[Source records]

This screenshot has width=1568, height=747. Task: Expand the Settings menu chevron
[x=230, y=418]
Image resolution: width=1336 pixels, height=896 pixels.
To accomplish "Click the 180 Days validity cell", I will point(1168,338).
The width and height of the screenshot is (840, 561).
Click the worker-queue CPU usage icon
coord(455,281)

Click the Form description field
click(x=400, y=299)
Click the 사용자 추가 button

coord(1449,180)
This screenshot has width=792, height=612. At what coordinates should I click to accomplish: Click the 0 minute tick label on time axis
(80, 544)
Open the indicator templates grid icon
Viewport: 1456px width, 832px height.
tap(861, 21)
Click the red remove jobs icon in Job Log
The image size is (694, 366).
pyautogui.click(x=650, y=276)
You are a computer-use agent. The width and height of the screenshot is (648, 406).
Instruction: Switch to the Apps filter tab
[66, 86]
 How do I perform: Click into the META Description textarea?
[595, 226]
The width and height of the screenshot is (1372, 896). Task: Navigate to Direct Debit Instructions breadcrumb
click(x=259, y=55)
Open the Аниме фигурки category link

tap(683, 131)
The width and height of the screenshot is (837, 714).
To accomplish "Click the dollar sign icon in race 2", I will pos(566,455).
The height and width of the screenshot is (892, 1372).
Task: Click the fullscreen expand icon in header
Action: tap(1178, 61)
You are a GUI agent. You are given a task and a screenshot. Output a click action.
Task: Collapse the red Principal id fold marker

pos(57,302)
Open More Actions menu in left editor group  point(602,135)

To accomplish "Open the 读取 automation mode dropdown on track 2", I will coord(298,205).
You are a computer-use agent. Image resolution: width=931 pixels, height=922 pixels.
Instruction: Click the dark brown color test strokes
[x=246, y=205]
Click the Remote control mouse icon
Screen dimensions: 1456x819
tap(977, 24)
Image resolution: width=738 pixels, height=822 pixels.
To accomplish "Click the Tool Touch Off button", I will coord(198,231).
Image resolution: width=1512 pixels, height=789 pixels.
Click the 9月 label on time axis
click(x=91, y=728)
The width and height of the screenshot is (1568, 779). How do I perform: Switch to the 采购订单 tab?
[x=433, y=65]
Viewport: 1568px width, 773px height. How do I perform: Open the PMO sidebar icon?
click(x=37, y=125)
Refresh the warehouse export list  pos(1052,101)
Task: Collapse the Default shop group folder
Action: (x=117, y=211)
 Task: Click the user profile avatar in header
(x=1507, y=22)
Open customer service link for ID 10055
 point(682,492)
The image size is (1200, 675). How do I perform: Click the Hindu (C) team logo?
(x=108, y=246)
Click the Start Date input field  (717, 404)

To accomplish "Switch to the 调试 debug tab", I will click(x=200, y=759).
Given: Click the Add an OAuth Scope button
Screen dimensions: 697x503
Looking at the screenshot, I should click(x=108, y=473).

# Goal of the exercise
Rewrite the items above with every "How do I perform" changed to "How can I do" and nothing else altered.

# Result of this task
This screenshot has width=1568, height=747. Task: Expand the Settings menu chevron
[x=230, y=418]
Image resolution: width=1336 pixels, height=896 pixels.
To accomplish "Click the 180 Days validity cell", I will point(1168,338).
The width and height of the screenshot is (840, 561).
Click the worker-queue CPU usage icon
coord(455,281)

Click the Form description field
click(x=400, y=299)
Click the 사용자 추가 button

coord(1449,180)
This screenshot has width=792, height=612. At what coordinates should I click to accomplish: Click the 0 minute tick label on time axis
(80, 544)
Open the indicator templates grid icon
Viewport: 1456px width, 832px height.
tap(861, 21)
Click the red remove jobs icon in Job Log
The image size is (694, 366).
pyautogui.click(x=650, y=276)
You are a computer-use agent. The width and height of the screenshot is (648, 406).
Instruction: Switch to the Apps filter tab
[66, 86]
 How can I do: Click into the META Description textarea?
[595, 226]
The width and height of the screenshot is (1372, 896). Task: Navigate to Direct Debit Instructions breadcrumb
click(x=259, y=55)
Open the Аниме фигурки category link

tap(683, 131)
The width and height of the screenshot is (837, 714).
To accomplish "Click the dollar sign icon in race 2", I will pos(566,455).
The height and width of the screenshot is (892, 1372).
Task: Click the fullscreen expand icon in header
Action: tap(1178, 61)
You are a GUI agent. You are given a task and a screenshot. Output a click action.
Task: Collapse the red Principal id fold marker

pos(57,302)
Open More Actions menu in left editor group  point(602,135)

To accomplish "Open the 读取 automation mode dropdown on track 2", I will coord(298,205).
You are a computer-use agent. Image resolution: width=931 pixels, height=922 pixels.
Instruction: Click the dark brown color test strokes
[x=246, y=205]
Click the Remote control mouse icon
Screen dimensions: 1456x819
tap(977, 24)
Image resolution: width=738 pixels, height=822 pixels.
To accomplish "Click the Tool Touch Off button", I will coord(198,231).
Image resolution: width=1512 pixels, height=789 pixels.
Click the 9月 label on time axis
click(x=91, y=728)
The width and height of the screenshot is (1568, 779). How can I do: Switch to the 采购订单 tab?
[x=433, y=65]
Viewport: 1568px width, 773px height. How can I do: Open the PMO sidebar icon?
click(x=37, y=125)
Refresh the warehouse export list  pos(1052,101)
Task: Collapse the Default shop group folder
Action: (x=117, y=211)
 Task: Click the user profile avatar in header
(x=1507, y=22)
Open customer service link for ID 10055
 point(682,492)
The image size is (1200, 675). How can I do: Click the Hindu (C) team logo?
(x=108, y=246)
Click the Start Date input field  (717, 404)

To accomplish "Switch to the 调试 debug tab", I will click(x=200, y=759).
Given: Click the Add an OAuth Scope button
Screen dimensions: 697x503
Looking at the screenshot, I should click(x=108, y=473).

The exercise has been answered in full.